Germany Building 'Detention Camps' to House COVID Rule-Breakers
Germans who refuse to obey quarantine measures will be sent to converted refugee centers

Germany is building "detention camps" where dissidents who refuse to obey the country's draconian COVID-19 rules will be housed, according to reports.
State governments are planning to put Germans who flout lockdown rules into converted refugee camps and child detention centers.
Germans who refuse to quarantine after being exposed to the coronavirus will be held in the facilities under new rules prepared by regional authorities.
The state of Saxony in eastern Germany has confirmed plans to hold quarantine-flouters in a fenced-off section of a refugee camp, due to be built next week.
In the south-western state of Baden-Württemberg, authorities will use two hospital rooms to detain repeat offenders, who will be guarded by police, according to Mail Online.
Authorities in Brandenburg will detain people in a section of a refugee camp, while Schleswig-Holstein will use an area within a juvenile detention center.

In order to increase compliance among the population, violators who receive both a warning and then a fine will be earmarked for deportation to the camp, according to Summit News.
A spokesperson for a facility based in Dresden described the camp as a "pandemic hotel."
It’ll be up to a court to decide if you qualify for a stay, however.
“We don’t assume that there will be very many, but in the event that a court decides that way, there will be a facility to accommodate them,” the spokesperson revealed.
Legal experts told German outlet, Die Welt, that state governments have powers to detain people for breaching quarantine rules under the Disease Protection Act.
The bill was passed by the German Bundestag last March and renewed in November.
The plan has been widely criticized, with AfD MP Joana Cotar accused the Saxony government of "reading too much Orwell."
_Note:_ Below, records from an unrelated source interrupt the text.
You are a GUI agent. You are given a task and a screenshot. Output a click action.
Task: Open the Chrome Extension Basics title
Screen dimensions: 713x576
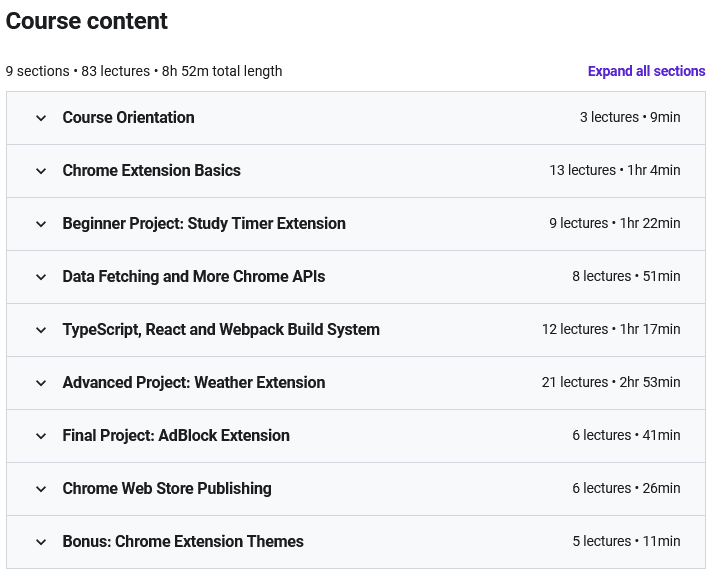[x=151, y=170]
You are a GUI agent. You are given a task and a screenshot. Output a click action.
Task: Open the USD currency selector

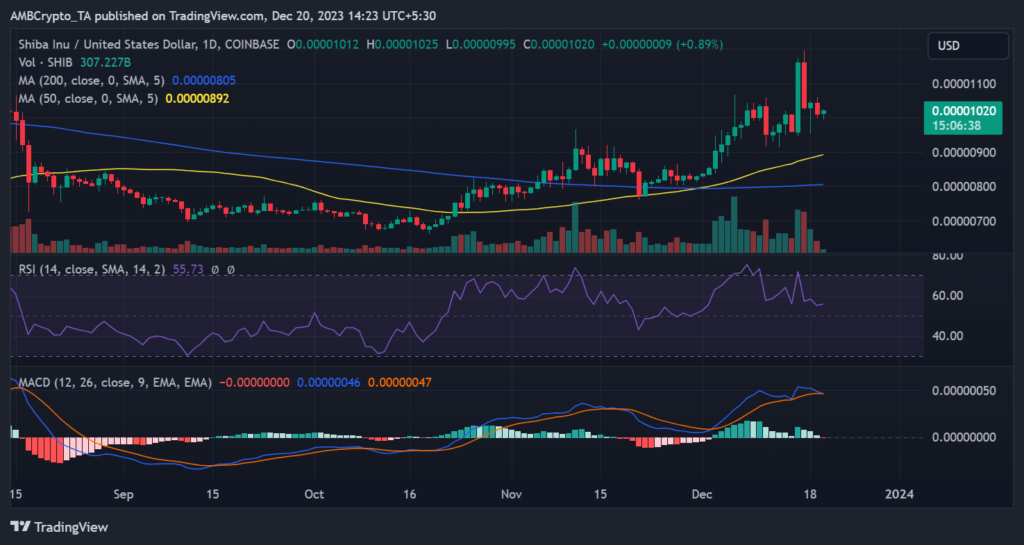click(947, 45)
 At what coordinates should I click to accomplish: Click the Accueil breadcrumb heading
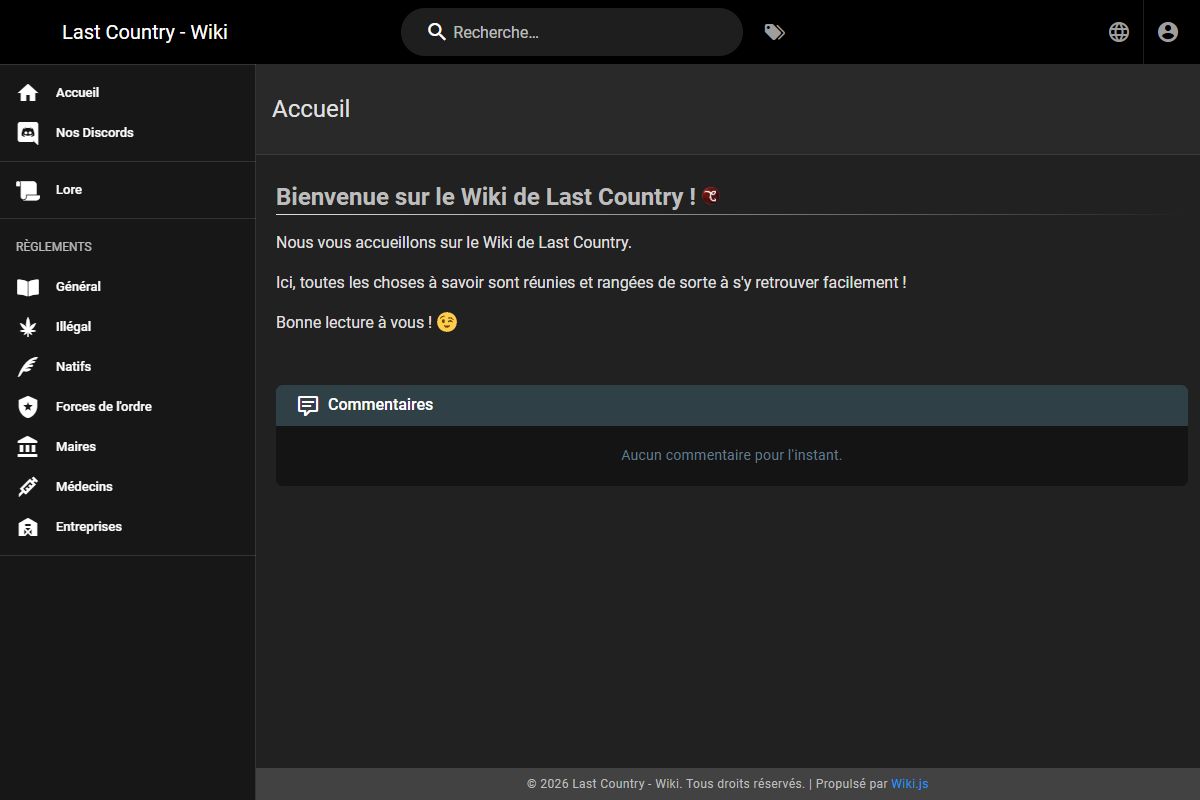pos(311,108)
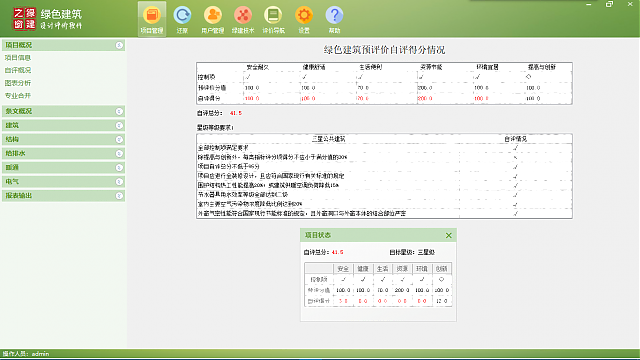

German authorities have come under fire for their management of the pandemic, with proposals to impose national vaccine mandates in a bid to control the virus branded "social dynamite" by opposition figures.
It comes as Chancellor Angela Merkel considers imposing a "mega-lockdown" and suspending public transport after sparking a public backlash in the UK by calling "mutant" COVID-19 strain the "British virus."
Last year, authorities in New Zealand said that they will put all new coronavirus infectees and their close family members in “quarantine facilities.”
Prime Minister Jacinda Ardern made it clear that anyone in the quarantine facility who refused to take a coronavirus test would simply be held there for at least 14 days.
Earlier this month, a lawmaker in New York also introduced a bill that would give the government the power to remove and detain “disease carriers” in quarantine facilities.